Cameron-Kelly’s father had served with the Canadian Army Corps during the Korean War, so she was attracted to the military. Following high school, she joined the Canadian Air Force in 1981. Few women were seriously considered for pilot training, and there were few role models for Cameron-Kelly. When she initially applied for pilot training, she wasn’t accepted and had to wait two years before she could apply again. She worked as an airframe technician, but she knew she really wanted to fly. She applied again - and wasn’t accepted. Continuing in her spare time, she earned a civilian private pilot license and participated in the Webster Competition, placing second for Best Amateur Pilot in Canada. Because she had taken science rather than mathematics courses in high school, and believing she had a math deficit, Cameron-Kelly took more mathematics courses as an adult. Recognized for her knowledge on airframes, Cameron-Kelly was offered an instructor position.
After teaching the airframe course for two-and-a-half years, she finally remustered for pilot training in 1986. But, moving from the ranks of a non-commissioned member, she was required to attend boot camp, with the leadership focus required for officers. Though her civilian flying had given her a good foundation, she had another four months of aviation training: ground school, plus flying the Muskateer and Tutor - basic training aircraft. After Wings graduation in 1991, when given a choice of plane to fly, Cameron-Kelly became the first female in the Canadian Forces to fly the Aurora, the main plane she had worked on as an airframe technician. There’s nothing like really understanding the mechanics of the plane one flies to give a person confidence!
Three years later, Cameron-Kelly qualified as an aircraft commander on the Aurora and, in 1995, was appointed the first female maritime patrol crew commander.
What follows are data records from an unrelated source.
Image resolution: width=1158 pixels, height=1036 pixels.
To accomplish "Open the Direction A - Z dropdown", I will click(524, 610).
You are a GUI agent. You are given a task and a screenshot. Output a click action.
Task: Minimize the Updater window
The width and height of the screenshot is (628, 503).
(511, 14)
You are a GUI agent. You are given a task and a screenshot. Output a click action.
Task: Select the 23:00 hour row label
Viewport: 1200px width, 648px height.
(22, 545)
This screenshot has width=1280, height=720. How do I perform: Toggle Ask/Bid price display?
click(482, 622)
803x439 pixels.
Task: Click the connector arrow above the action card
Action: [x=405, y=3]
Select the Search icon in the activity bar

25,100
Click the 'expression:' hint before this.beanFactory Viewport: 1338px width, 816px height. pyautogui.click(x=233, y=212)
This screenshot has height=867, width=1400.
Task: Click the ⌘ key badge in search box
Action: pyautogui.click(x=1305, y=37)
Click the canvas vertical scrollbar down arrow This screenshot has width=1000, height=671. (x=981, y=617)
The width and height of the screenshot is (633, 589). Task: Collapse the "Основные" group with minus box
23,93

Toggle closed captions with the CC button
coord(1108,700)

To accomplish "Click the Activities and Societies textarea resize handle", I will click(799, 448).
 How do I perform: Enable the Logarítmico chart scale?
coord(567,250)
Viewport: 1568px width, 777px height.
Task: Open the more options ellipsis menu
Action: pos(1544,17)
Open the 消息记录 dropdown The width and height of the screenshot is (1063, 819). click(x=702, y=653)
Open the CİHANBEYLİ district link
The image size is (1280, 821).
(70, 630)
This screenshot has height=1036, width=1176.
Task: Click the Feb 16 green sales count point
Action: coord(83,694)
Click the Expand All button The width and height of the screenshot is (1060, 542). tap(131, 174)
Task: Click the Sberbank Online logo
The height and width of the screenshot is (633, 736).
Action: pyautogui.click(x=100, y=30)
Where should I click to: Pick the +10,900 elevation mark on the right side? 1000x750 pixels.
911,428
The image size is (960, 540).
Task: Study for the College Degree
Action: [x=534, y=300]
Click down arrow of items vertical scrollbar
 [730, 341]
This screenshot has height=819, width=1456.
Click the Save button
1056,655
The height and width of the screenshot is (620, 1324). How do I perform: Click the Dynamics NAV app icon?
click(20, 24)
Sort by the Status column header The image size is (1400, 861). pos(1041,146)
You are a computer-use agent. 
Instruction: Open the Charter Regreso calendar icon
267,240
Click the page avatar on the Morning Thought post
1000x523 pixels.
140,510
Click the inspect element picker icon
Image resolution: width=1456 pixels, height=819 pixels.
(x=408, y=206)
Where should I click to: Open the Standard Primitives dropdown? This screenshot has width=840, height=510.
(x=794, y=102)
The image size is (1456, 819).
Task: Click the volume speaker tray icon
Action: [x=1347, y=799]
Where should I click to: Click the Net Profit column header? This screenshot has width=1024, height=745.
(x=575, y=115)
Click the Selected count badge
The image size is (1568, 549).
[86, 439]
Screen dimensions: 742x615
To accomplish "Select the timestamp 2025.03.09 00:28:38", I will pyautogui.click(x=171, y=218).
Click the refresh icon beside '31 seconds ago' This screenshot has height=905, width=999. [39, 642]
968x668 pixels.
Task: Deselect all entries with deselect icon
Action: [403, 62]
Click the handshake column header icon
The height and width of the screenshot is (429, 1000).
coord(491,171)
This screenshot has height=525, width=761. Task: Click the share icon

In this role, she commanded a team including six women, which helped rescue nine fishermen as their boat was sinking in Canada’s North; and flew to the Arabian Gulf, where she participated in Operation Apollo in the fight against terrorism. Her crew flew the last Aurora home. She has since logged over 7,000 hours on the Aurora, patrolling Canada’s East and Northern coasts and flying several types of missions.
Cameron-Kelly is married to Jim Kelly, who also serves in the Canadian Armed Forces Reserves at Greenwood, and they have two young adult children, Cameron and Amanda.